Feeling bad about the dead snake

It takes a good hour before the adrenaline to ebb. It took several minutes to get Teddy to come back into the house. He is freaked out as he is a very sensitive dog. I am imagining dozens of rattlesnakes under every bush and stone, and am having second thoughts about this desert house thing.  I am of course being a city slicker in a complete state of panic (not for me so much as for the dogs) and this is the first rattlesnake I’ve come into this sort of contact with, and I had killed it. I have mixed feelings about this as I do not like taking the live of another creature, but when it comes to our safety, I don’t know that I can say I wouldn’t do it again.

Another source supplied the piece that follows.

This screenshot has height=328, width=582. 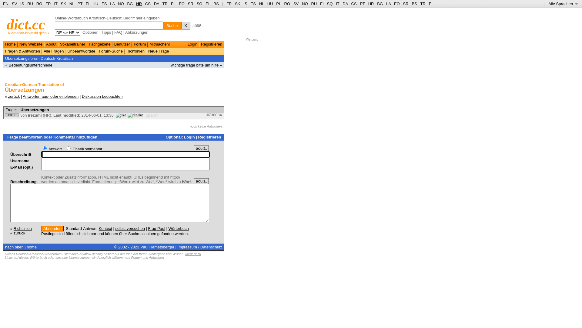 What do you see at coordinates (193, 254) in the screenshot?
I see `'Mehr dazu'` at bounding box center [193, 254].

I have however learned a lot about snakes since then, and know that half a mile to a snake is basically the equivalent of down the street to you or me. I have learned that there are calmer and saner ways of capturing a rattlesnake using tongs or a length of PVC and some nylon rope, and that you can relocate them safely, but you need to go several miles away if you don’t want them coming back.

We ended up buying the house the following January of 2014. Beginning that March, we started a top-to-bottom remodel of the place  and we managed to get everything done by September. We go out as often as we can, and have been renting it out on AIRbnb. We have never seen another rattlesnake since that one, and now that there is a steady flow of people coming in and out (with all of their smells and noises), it’s not too likely that a snake will be calling our place home. Given the choice, there preference is to stay as far away from humans as they can.

* * * *

More pictures of the Rancho are available on Facebook.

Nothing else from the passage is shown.